**DATA TO USE:**
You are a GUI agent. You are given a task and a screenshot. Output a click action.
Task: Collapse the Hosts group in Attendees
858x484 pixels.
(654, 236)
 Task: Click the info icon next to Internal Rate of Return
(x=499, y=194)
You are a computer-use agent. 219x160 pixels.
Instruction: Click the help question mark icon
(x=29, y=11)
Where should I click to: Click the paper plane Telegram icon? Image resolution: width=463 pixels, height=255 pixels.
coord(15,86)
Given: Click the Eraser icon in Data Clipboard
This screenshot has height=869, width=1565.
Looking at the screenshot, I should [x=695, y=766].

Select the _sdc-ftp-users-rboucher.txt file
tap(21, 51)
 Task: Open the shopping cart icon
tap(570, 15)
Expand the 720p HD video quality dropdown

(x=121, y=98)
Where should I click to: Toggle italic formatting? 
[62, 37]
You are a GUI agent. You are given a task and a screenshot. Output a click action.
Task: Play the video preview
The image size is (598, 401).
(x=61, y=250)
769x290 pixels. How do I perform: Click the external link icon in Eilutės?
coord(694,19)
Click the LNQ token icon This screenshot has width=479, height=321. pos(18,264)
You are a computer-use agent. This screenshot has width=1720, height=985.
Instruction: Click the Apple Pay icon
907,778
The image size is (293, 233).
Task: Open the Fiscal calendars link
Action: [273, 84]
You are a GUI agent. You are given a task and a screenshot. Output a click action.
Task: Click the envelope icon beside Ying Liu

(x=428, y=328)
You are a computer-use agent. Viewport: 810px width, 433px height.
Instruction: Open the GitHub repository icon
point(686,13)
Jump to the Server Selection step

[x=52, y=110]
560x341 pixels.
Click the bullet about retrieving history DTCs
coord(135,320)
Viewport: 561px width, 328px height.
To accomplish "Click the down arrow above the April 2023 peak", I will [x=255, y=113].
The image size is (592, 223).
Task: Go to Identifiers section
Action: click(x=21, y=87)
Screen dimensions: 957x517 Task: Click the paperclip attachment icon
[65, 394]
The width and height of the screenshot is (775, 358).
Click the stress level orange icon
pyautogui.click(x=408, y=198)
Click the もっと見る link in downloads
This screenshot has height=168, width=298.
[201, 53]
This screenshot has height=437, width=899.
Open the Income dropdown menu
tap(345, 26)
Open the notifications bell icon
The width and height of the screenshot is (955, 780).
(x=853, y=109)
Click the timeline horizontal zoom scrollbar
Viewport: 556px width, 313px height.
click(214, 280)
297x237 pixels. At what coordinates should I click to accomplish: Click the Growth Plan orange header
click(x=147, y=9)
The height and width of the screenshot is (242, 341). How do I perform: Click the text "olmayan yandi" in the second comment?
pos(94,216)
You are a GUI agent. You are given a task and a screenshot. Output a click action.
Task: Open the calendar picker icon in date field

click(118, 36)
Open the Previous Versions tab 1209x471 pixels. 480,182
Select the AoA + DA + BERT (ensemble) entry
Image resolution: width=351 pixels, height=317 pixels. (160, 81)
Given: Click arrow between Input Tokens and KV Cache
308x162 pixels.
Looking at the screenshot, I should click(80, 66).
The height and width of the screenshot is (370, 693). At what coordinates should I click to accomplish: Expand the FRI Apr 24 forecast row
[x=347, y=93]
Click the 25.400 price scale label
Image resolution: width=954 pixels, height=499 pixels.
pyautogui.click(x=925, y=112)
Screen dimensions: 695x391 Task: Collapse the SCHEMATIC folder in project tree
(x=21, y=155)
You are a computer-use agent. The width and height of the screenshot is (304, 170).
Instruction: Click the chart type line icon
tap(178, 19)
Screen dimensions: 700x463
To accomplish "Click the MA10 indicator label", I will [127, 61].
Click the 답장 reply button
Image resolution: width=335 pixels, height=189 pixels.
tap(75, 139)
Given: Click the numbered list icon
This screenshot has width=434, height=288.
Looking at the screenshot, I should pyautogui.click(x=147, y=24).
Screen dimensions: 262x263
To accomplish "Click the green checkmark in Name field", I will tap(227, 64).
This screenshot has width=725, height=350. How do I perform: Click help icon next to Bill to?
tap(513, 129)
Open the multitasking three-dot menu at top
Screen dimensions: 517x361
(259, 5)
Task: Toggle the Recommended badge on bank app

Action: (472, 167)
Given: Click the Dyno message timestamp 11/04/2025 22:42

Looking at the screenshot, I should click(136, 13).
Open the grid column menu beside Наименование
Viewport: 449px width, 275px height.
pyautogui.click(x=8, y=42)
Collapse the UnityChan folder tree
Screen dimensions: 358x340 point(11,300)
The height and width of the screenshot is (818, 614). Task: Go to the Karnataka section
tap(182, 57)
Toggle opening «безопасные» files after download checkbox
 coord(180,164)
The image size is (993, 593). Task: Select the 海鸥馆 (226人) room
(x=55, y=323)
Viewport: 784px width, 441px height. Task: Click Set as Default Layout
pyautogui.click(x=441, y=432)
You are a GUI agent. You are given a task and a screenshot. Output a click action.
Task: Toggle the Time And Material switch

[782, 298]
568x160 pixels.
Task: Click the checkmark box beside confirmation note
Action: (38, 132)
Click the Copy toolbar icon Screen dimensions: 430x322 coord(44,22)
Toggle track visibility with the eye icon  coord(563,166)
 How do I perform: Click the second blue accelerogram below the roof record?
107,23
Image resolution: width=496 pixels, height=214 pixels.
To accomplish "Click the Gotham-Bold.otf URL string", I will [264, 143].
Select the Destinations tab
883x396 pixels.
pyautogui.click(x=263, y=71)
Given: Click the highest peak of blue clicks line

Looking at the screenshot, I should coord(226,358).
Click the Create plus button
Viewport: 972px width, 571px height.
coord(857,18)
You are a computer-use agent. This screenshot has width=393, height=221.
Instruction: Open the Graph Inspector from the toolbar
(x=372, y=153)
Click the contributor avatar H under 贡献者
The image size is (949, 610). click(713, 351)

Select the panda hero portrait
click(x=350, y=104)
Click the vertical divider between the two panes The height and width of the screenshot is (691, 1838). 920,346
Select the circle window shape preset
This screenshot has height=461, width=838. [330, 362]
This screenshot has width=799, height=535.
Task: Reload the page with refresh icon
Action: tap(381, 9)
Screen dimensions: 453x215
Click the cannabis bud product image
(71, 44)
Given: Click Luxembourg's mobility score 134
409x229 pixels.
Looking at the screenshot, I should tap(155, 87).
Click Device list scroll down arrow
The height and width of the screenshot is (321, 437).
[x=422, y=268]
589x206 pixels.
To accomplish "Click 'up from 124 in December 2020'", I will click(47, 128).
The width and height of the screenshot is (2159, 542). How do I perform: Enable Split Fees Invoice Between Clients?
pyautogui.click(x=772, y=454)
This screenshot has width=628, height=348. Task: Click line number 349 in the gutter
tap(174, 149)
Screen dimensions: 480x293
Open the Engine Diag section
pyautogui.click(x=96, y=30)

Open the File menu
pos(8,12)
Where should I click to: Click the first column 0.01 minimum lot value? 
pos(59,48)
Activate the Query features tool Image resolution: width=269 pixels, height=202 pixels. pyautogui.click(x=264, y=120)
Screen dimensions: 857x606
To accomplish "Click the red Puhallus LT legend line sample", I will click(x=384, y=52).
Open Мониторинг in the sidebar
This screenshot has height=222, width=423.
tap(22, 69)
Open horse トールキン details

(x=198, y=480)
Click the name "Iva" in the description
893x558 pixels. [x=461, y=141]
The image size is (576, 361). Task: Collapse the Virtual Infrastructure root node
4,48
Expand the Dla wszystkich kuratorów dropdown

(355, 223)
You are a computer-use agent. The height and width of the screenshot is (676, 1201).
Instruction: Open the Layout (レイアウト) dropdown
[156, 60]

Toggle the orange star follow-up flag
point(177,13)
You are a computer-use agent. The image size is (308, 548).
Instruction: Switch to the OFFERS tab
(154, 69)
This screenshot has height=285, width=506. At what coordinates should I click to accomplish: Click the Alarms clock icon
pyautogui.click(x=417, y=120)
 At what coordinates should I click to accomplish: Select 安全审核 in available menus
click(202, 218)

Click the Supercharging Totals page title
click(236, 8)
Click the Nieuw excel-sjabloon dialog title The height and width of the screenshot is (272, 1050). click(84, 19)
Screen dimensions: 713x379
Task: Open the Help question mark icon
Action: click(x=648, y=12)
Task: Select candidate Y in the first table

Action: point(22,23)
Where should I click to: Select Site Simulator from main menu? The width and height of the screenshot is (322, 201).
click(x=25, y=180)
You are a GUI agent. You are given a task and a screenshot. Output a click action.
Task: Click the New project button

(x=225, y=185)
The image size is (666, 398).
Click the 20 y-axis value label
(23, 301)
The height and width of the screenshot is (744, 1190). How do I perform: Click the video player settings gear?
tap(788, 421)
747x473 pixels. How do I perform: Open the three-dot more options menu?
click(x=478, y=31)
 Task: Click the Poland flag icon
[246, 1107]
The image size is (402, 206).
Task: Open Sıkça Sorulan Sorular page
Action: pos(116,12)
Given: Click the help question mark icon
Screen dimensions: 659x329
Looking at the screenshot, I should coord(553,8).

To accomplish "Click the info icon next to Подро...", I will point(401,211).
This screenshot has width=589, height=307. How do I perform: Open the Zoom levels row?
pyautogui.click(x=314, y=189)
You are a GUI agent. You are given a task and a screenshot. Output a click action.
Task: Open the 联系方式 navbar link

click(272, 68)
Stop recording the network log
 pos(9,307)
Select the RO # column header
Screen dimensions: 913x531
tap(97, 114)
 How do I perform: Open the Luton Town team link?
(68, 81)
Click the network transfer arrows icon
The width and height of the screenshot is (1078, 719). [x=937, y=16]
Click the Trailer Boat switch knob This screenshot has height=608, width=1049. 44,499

**WHAT YOU SHOULD DO:** Look through the records and copy down every line that holds "list".

**RESPONSE FOR THIS EXERCISE:**
Given: Click the numbered list icon
Click Device list scroll down arrow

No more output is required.